Write out the records word for word, starting at the very beginning and ending with the line that contains "(x=141, y=97)". Include that final line.

# start of Information shown

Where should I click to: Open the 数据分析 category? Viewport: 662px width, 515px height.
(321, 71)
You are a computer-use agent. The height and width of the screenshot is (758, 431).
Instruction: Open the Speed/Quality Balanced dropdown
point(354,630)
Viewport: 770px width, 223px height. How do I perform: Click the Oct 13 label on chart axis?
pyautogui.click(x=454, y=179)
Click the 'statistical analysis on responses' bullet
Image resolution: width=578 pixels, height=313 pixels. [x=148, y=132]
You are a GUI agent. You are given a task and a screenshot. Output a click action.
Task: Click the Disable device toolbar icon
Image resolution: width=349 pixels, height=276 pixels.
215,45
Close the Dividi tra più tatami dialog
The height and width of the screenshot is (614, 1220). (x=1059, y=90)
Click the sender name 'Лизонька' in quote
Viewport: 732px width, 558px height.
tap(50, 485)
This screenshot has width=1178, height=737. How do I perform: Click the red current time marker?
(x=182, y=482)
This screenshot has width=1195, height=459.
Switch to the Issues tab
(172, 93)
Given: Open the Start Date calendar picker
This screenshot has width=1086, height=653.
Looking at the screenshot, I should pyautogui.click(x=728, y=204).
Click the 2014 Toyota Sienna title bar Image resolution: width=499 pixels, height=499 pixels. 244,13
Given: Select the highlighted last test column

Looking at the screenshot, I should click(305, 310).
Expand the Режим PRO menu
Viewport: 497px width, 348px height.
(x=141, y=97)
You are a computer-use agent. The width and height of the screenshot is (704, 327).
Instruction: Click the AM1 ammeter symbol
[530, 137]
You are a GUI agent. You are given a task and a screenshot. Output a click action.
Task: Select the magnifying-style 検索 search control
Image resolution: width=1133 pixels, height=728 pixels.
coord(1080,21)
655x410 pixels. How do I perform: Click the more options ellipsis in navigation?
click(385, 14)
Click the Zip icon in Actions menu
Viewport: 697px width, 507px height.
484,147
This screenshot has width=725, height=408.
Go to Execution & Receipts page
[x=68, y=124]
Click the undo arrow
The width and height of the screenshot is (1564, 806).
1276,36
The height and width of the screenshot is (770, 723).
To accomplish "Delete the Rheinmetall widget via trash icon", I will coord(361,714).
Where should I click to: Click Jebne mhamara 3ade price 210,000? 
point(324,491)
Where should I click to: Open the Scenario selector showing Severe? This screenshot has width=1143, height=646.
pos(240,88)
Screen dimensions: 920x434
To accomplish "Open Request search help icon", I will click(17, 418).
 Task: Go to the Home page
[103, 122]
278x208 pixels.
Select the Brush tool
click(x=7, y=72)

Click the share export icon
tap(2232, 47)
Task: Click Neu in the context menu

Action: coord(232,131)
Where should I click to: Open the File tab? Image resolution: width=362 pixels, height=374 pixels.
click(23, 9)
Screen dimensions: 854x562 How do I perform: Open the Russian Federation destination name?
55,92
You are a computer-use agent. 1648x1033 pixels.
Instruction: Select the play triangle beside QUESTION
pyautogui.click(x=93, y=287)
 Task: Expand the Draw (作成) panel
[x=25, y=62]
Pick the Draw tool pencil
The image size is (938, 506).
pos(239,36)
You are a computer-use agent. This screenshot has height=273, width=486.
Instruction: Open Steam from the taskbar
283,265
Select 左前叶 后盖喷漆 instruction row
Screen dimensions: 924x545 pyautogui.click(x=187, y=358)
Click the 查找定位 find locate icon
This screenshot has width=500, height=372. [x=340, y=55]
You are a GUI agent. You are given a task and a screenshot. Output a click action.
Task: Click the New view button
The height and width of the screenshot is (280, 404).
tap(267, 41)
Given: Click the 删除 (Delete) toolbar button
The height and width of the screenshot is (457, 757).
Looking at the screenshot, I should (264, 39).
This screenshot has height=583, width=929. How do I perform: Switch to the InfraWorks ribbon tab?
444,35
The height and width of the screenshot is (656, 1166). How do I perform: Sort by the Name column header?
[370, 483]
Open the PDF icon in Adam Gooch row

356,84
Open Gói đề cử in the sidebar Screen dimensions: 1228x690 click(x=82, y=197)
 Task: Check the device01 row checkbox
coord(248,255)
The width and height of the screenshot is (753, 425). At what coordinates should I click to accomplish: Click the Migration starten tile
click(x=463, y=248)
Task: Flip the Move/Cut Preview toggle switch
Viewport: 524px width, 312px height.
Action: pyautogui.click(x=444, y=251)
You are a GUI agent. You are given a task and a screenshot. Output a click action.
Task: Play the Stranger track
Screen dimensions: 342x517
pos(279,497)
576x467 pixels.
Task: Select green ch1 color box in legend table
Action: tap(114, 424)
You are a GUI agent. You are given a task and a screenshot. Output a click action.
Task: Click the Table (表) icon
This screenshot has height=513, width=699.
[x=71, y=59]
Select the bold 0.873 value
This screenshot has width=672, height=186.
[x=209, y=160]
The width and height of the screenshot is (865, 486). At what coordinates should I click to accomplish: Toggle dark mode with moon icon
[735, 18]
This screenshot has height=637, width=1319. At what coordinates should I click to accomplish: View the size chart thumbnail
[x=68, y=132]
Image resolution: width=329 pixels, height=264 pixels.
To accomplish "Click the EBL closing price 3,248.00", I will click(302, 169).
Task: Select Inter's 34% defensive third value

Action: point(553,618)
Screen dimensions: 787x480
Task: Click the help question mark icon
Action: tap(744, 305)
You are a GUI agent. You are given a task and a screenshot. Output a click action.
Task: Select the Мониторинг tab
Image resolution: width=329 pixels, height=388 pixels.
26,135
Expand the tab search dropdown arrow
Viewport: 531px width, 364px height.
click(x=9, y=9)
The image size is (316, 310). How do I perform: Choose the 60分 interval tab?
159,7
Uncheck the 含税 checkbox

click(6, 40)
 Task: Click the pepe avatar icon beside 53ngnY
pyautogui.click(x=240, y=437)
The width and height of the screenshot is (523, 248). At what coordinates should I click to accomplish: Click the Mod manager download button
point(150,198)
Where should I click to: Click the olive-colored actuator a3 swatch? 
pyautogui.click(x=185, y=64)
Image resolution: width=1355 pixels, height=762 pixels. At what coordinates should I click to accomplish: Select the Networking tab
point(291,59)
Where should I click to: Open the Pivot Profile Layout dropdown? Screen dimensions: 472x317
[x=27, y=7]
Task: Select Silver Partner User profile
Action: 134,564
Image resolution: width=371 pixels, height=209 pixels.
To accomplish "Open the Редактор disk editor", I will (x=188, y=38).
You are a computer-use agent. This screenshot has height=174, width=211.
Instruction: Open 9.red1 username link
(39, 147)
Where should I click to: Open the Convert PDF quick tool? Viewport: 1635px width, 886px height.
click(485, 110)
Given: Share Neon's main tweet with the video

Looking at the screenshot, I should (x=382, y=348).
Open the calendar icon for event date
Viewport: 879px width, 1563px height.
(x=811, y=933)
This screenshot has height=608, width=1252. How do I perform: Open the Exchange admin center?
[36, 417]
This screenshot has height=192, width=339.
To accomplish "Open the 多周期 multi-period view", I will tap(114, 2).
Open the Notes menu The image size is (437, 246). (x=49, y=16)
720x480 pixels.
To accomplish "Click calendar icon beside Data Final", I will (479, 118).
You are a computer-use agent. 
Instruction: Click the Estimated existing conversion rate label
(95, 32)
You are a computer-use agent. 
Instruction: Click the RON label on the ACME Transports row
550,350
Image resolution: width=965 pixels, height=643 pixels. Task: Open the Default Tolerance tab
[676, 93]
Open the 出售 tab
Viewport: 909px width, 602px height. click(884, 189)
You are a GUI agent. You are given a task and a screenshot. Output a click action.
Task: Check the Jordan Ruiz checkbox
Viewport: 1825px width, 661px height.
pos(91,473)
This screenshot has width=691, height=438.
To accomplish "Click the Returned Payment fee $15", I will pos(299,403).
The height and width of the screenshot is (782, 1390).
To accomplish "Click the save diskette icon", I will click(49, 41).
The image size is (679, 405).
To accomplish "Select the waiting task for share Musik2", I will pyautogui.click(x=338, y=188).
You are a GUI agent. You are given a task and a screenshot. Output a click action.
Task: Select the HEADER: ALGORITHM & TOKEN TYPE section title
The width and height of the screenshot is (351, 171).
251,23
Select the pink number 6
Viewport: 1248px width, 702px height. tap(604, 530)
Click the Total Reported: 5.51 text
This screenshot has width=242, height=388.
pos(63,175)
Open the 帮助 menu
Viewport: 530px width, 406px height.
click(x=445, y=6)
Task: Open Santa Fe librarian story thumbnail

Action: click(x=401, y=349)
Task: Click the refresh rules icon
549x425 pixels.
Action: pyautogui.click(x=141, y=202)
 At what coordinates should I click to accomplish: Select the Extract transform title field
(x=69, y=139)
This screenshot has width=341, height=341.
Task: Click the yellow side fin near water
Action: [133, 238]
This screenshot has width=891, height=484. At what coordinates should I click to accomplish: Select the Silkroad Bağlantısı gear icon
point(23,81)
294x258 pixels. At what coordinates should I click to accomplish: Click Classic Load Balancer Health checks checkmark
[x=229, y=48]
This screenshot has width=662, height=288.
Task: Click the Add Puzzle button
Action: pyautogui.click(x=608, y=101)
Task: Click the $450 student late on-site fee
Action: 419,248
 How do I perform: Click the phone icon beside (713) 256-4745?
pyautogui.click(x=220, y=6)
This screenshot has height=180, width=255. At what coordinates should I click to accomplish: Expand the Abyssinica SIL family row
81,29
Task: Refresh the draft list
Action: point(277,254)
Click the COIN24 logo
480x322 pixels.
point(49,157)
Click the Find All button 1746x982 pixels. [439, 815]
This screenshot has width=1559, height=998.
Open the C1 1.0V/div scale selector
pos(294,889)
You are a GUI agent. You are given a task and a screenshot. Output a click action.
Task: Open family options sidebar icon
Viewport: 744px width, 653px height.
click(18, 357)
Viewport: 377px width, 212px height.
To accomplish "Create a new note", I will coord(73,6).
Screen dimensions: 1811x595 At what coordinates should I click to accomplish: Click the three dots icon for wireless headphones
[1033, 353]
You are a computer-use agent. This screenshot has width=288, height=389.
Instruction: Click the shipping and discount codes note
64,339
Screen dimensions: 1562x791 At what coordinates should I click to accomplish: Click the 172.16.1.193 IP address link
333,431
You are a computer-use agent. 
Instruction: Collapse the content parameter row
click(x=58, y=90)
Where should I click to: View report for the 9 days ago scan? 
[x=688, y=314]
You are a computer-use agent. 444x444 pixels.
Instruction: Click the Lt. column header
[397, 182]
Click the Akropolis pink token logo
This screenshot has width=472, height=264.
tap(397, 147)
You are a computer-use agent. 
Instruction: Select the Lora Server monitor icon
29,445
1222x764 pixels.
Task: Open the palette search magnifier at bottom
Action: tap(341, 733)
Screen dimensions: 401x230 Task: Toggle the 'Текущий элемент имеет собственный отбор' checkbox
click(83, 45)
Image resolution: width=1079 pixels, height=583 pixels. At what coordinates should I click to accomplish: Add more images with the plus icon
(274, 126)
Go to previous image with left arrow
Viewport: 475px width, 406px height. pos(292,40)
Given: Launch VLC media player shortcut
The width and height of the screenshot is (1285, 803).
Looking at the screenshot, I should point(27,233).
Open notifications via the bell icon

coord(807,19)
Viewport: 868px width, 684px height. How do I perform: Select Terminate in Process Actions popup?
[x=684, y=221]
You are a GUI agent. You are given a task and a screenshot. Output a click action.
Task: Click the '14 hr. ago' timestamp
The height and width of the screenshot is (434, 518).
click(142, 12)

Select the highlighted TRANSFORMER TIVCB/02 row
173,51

# end of Information shown

◆ **Final result**
Where should I click to: Open the 数据分析 category? Viewport: 662px width, 515px height.
(321, 71)
You are a computer-use agent. The height and width of the screenshot is (758, 431).
Instruction: Open the Speed/Quality Balanced dropdown
point(354,630)
Viewport: 770px width, 223px height. How do I perform: Click the Oct 13 label on chart axis?
pyautogui.click(x=454, y=179)
Click the 'statistical analysis on responses' bullet
Image resolution: width=578 pixels, height=313 pixels. [x=148, y=132]
You are a GUI agent. You are given a task and a screenshot. Output a click action.
Task: Click the Disable device toolbar icon
Image resolution: width=349 pixels, height=276 pixels.
215,45
Close the Dividi tra più tatami dialog
The height and width of the screenshot is (614, 1220). (x=1059, y=90)
Click the sender name 'Лизонька' in quote
Viewport: 732px width, 558px height.
tap(50, 485)
This screenshot has width=1178, height=737. How do I perform: Click the red current time marker?
(x=182, y=482)
This screenshot has width=1195, height=459.
Switch to the Issues tab
(172, 93)
Given: Open the Start Date calendar picker
This screenshot has width=1086, height=653.
Looking at the screenshot, I should pyautogui.click(x=728, y=204).
Click the 2014 Toyota Sienna title bar Image resolution: width=499 pixels, height=499 pixels. 244,13
Given: Select the highlighted last test column

Looking at the screenshot, I should click(305, 310).
Expand the Режим PRO menu
Viewport: 497px width, 348px height.
(x=141, y=97)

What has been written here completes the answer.